Design, synthesis, biological and in silico evaluation of 3‑carboxy‑coumarin sulfonamides as potential antiproliferative agents targeting HDAC6.

Abstract

Breast cancer (BC) is the most common cancer and the main cause of mortality due to cancer in women around the World. Histone deacetylase 6 (HDAC6) is a promising target for the treatment of BC. In the present study, a series of novel 3-carboxy-coumarin sulfonamides, analogs of belinostat, targeting HDAC6 were designed and synthesized. The compounds were synthesized and purified through open-column chromatography. Characterization was performed using spectroscopic techniques, including ¹H and ¹³C NMR, homonuclear and heteronuclear correlation experiments, IR and UV. Molecular docking was carried out using AutoDock Vina implemented in UCSF Chimera version 1.16 against the HDAC6 protein structure (PDB: 5EDU). 2D protein-ligand interaction diagrams were generated with Maestro, and validation was conducted by redocking trichostatin A into the HDAC6 active site. Additionally, the compounds were evaluated in cancer cell lines (MDA-MB-231, MCF-7 and NIH/3T3), and healthy cells using lymphocytes from healthy volunteers.
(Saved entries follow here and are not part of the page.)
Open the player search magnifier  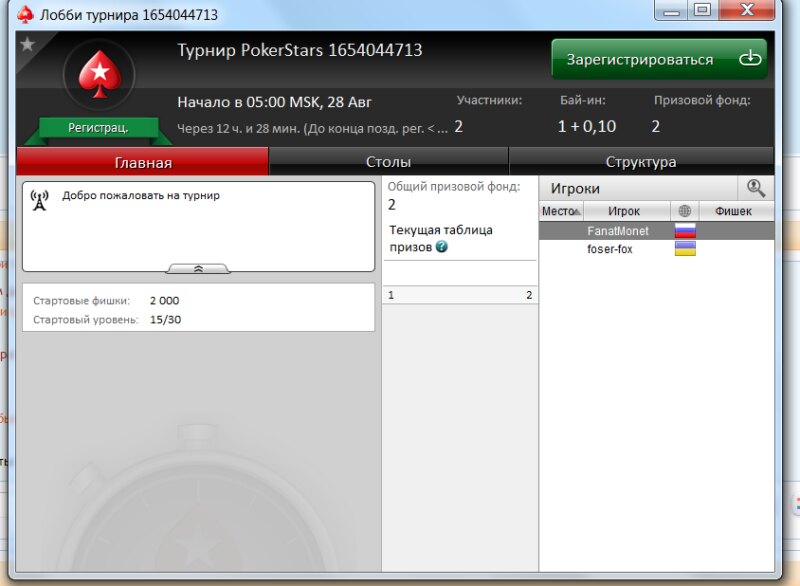(755, 188)
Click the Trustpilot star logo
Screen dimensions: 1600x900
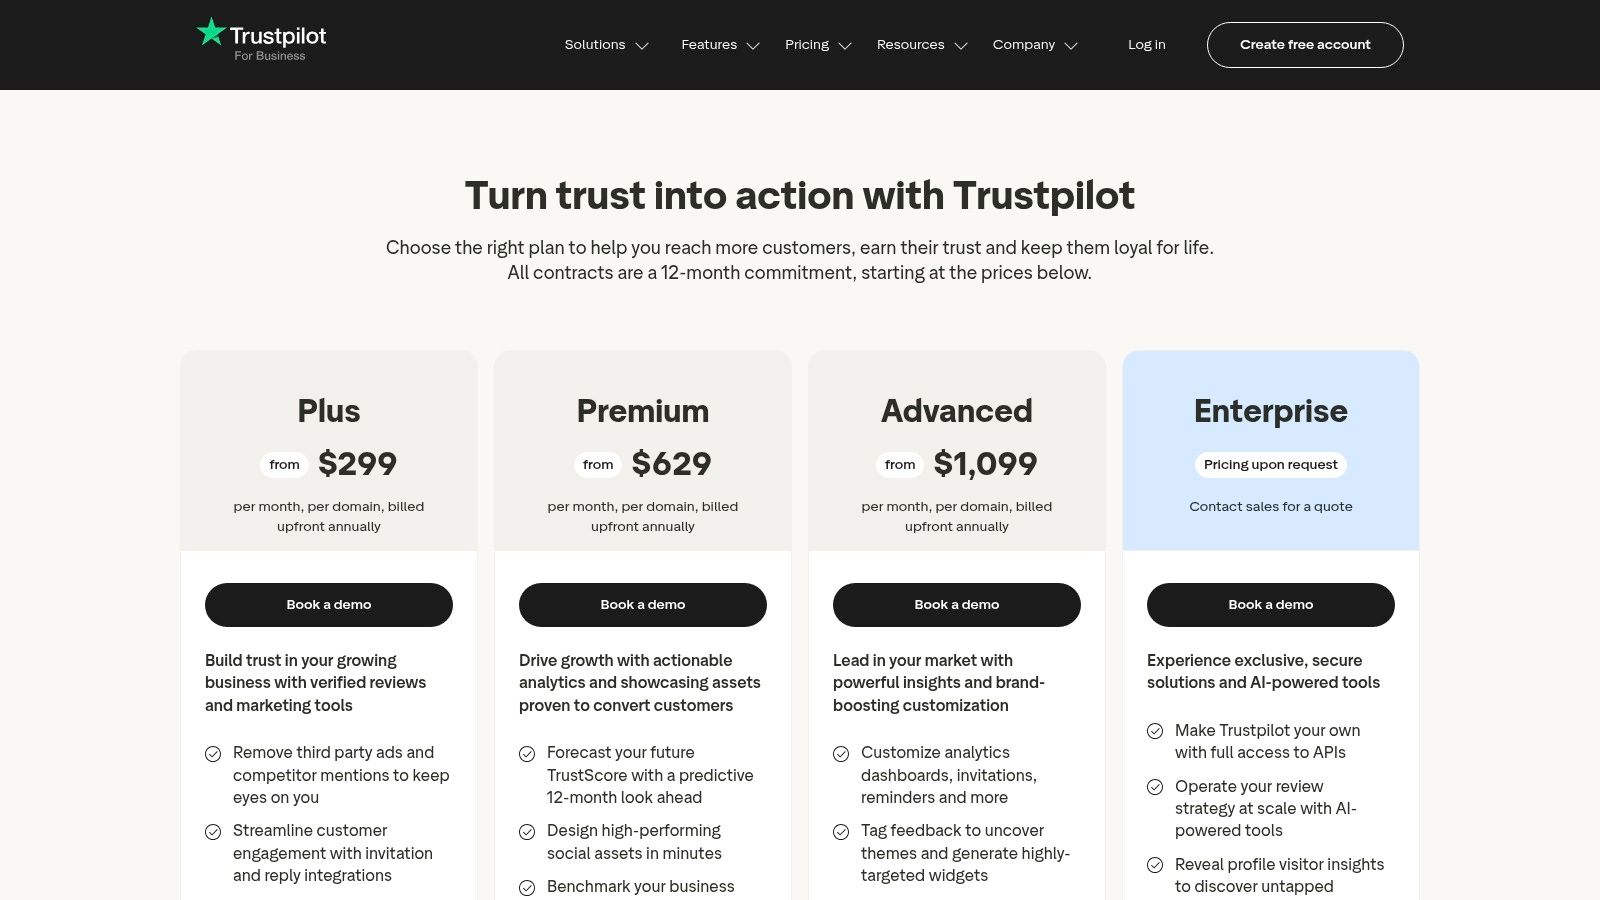tap(211, 32)
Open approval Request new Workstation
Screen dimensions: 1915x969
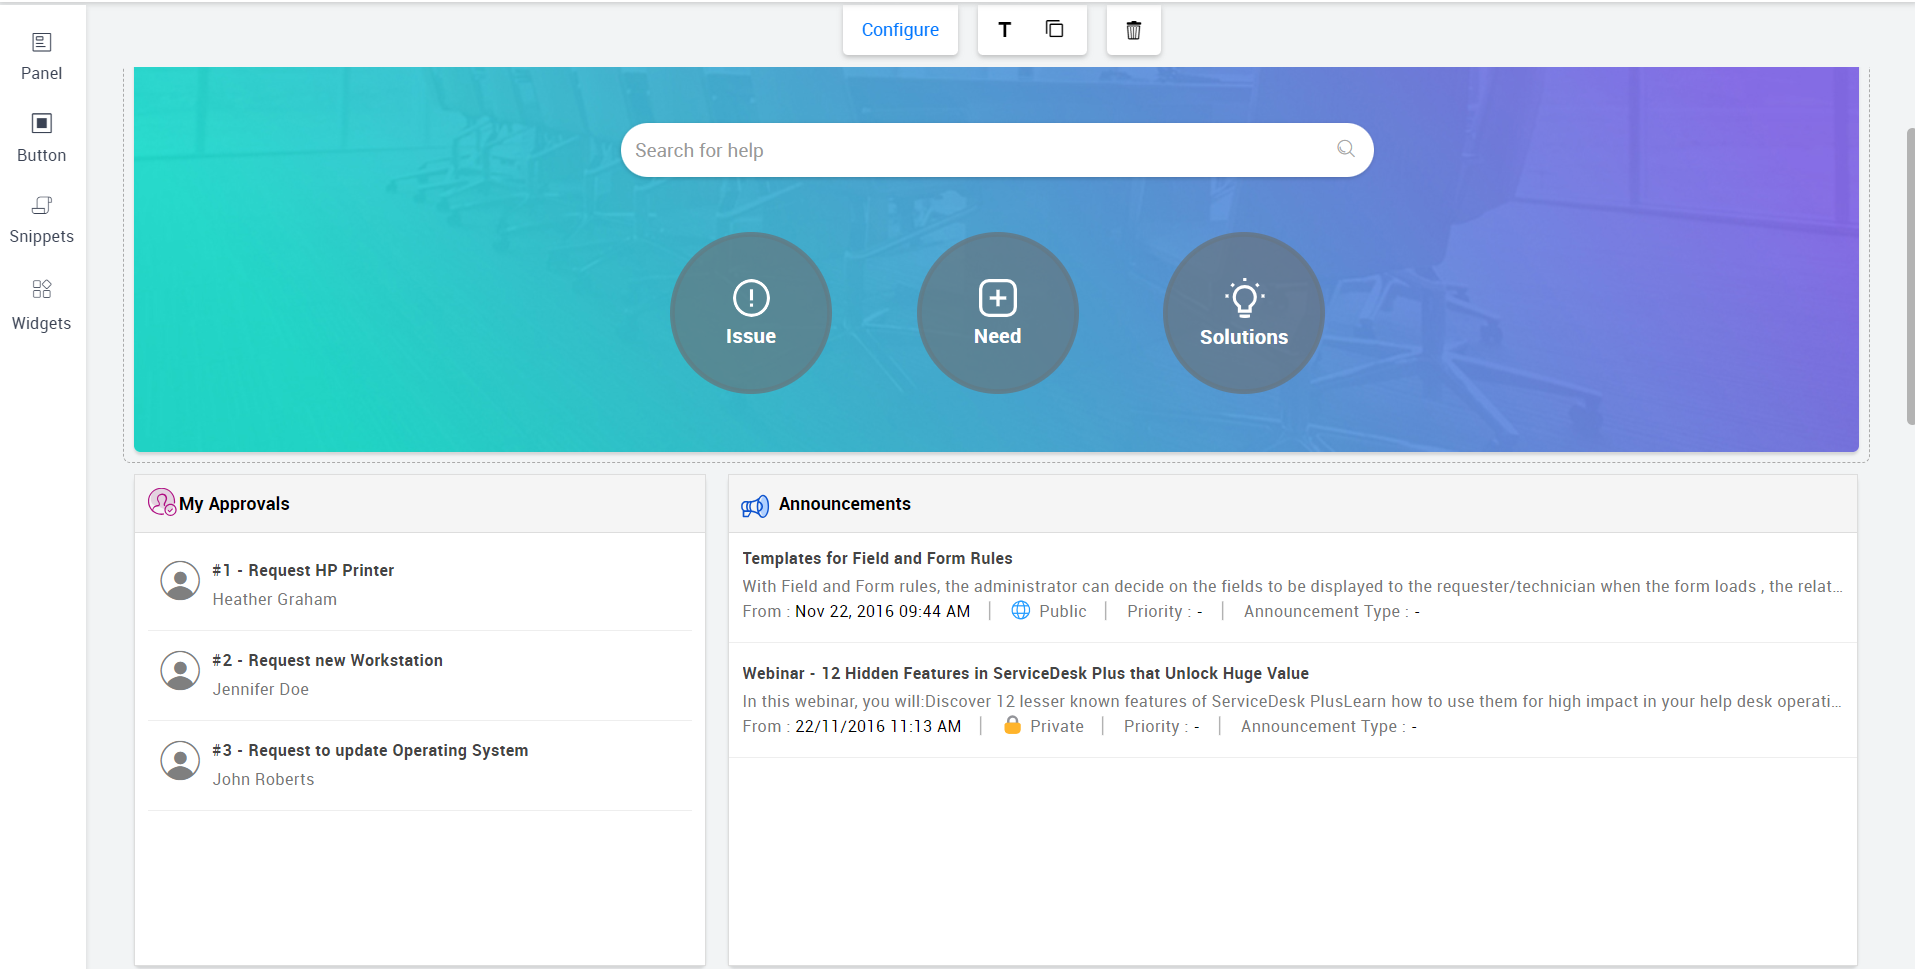tap(345, 660)
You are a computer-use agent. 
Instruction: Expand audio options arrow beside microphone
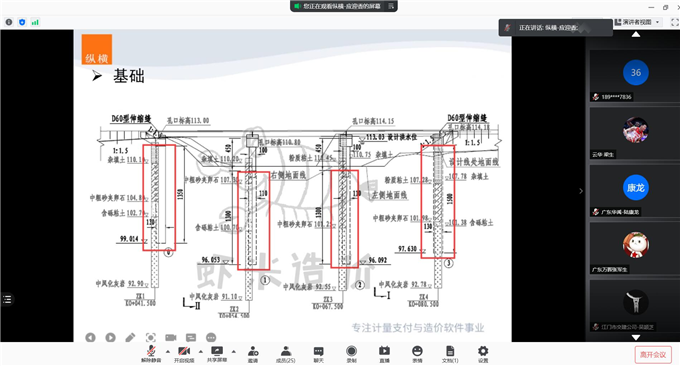point(168,351)
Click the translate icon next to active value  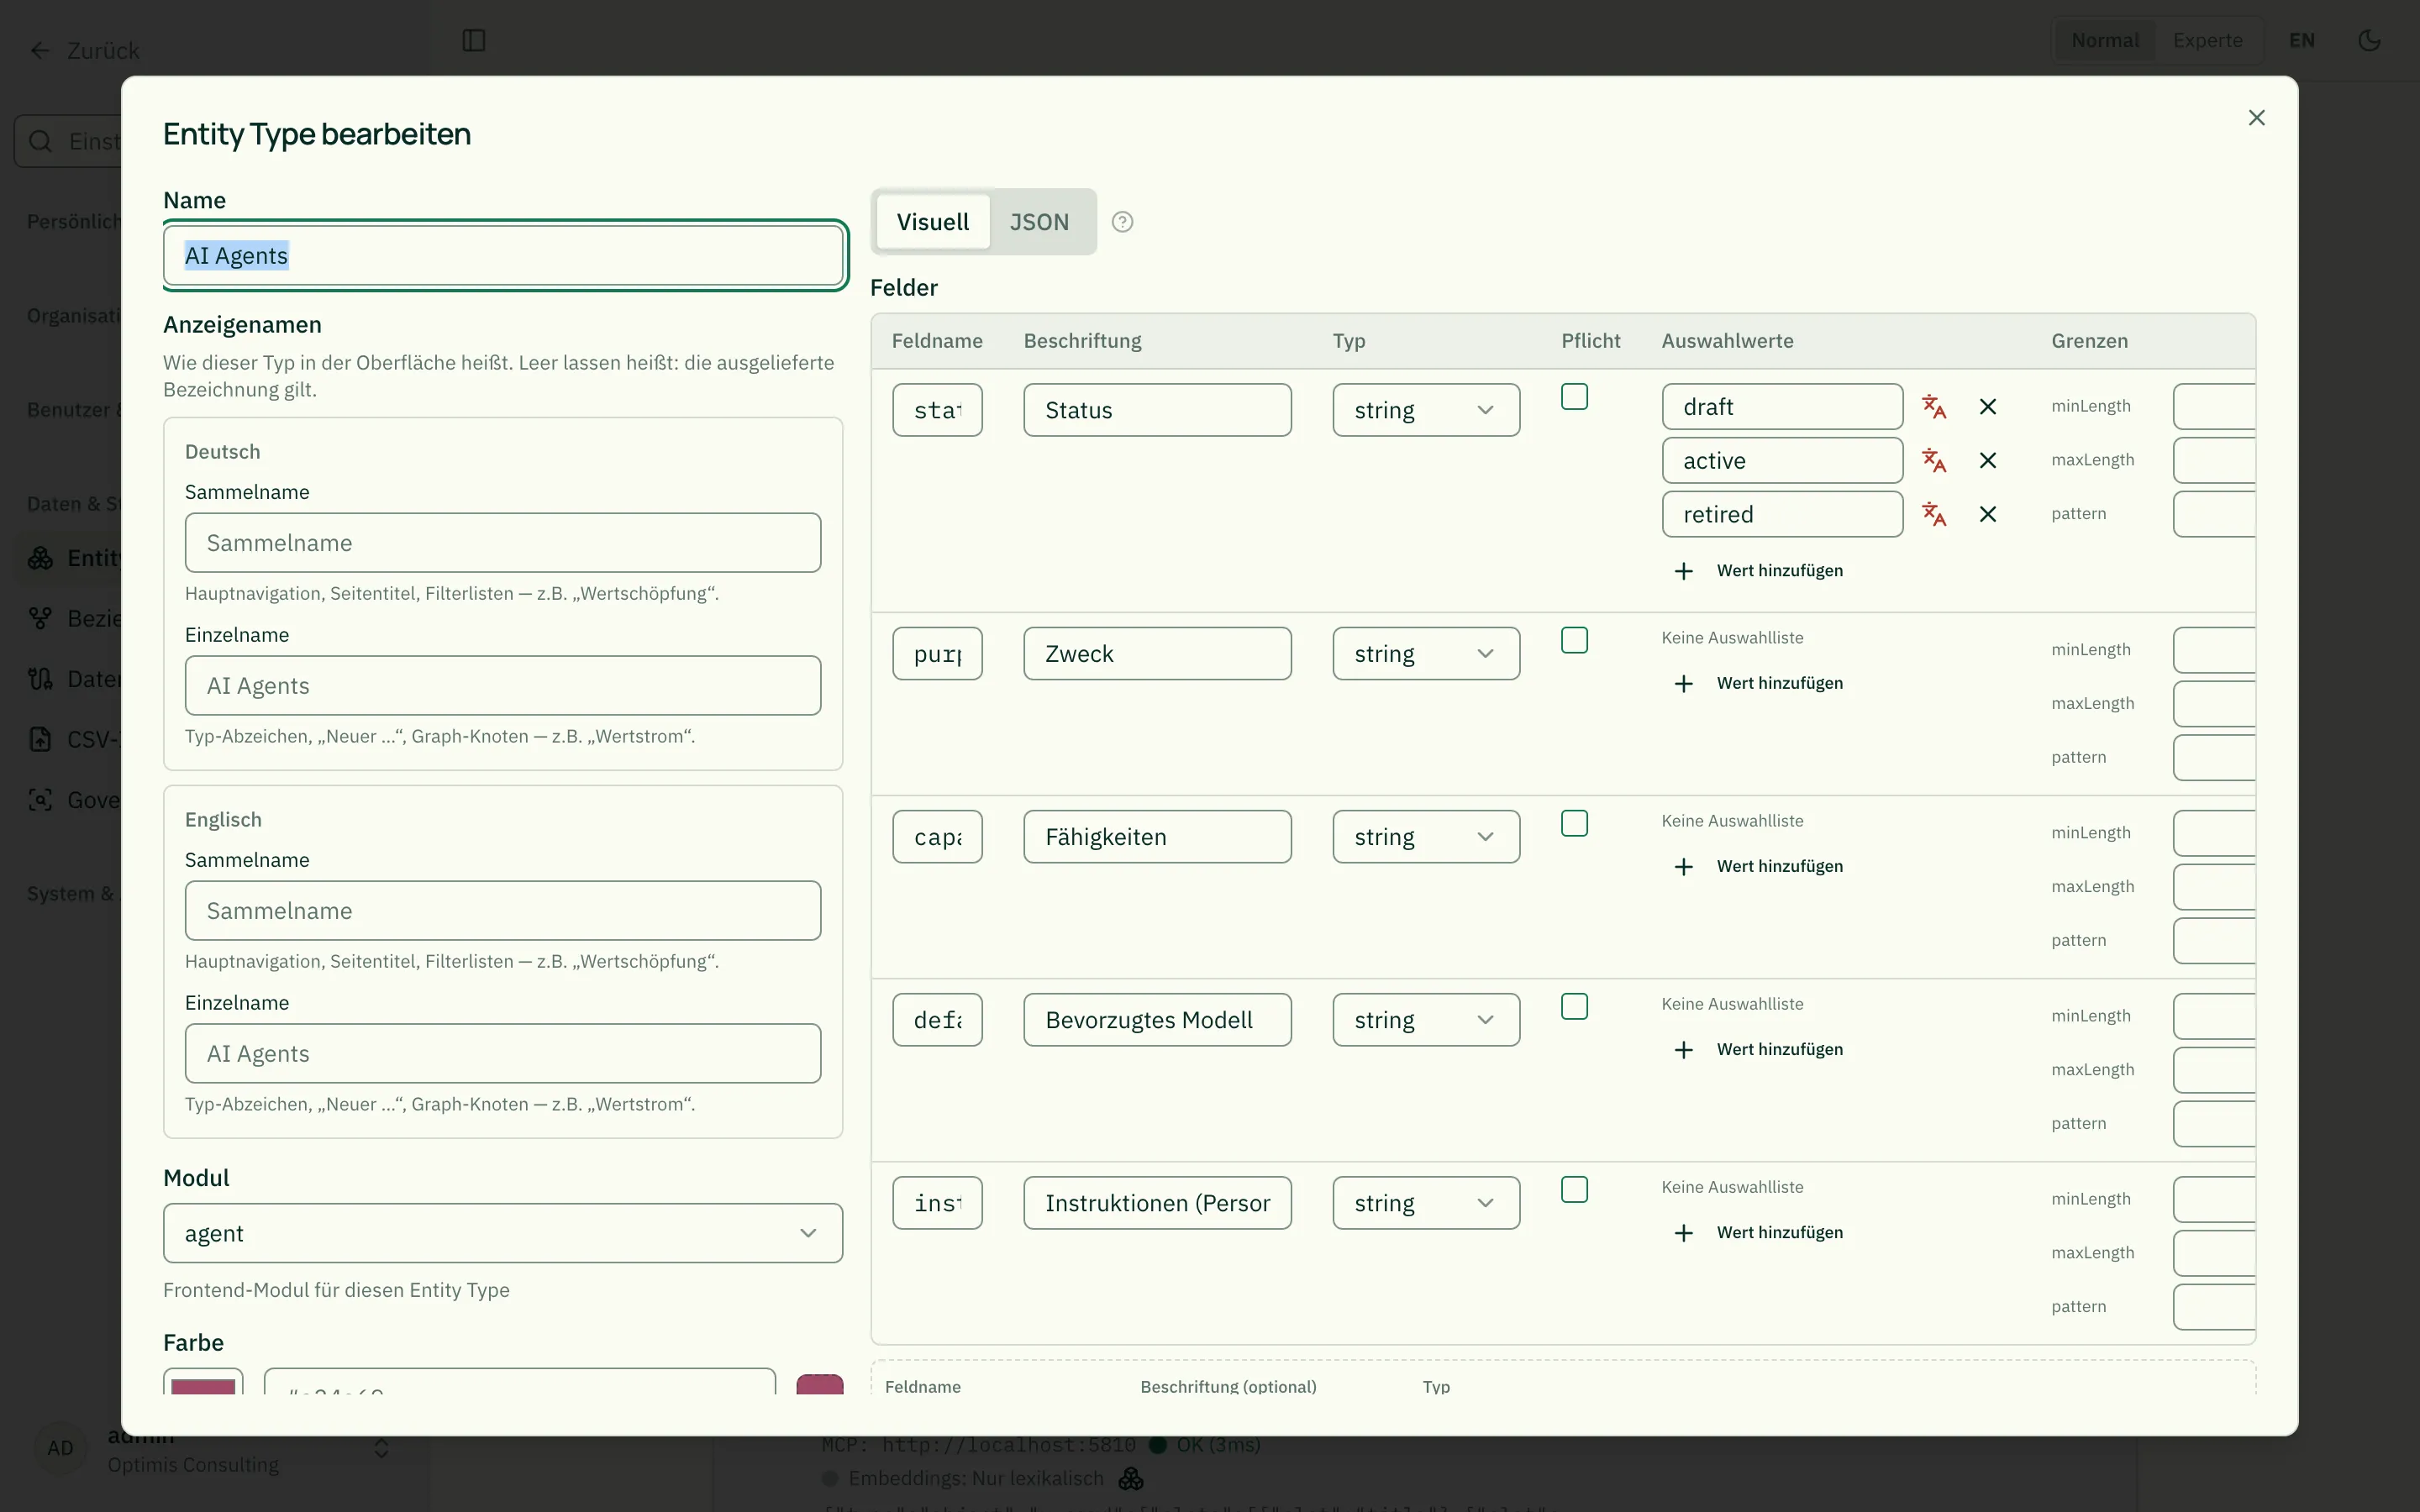point(1934,461)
In the in vitro experiments, the compounds evaluated showed cytotoxic activity against the BC cell lines MCF-7 and MDA-MB-231 and the non-malignant cells 3T3/NIH. Compounds 5, 8a-c exhibited antiproliferative activity comparable to that of cisplatin and doxorubicin. Molecular docking studies showed that compounds with the 3-benzoylcoumarin scaffold had favorable affinity with catalytic domain of HDAC6 and whose interactions are similar to those found in belinostat. Compounds 5, 8b, 8c, 4c, and 8a exhibited higher viability against nonmalignant cells (leukocytes), with percentages ranging from 73-87%, demonstrating 3-4-fold lower potency than belinostat against healthy cells.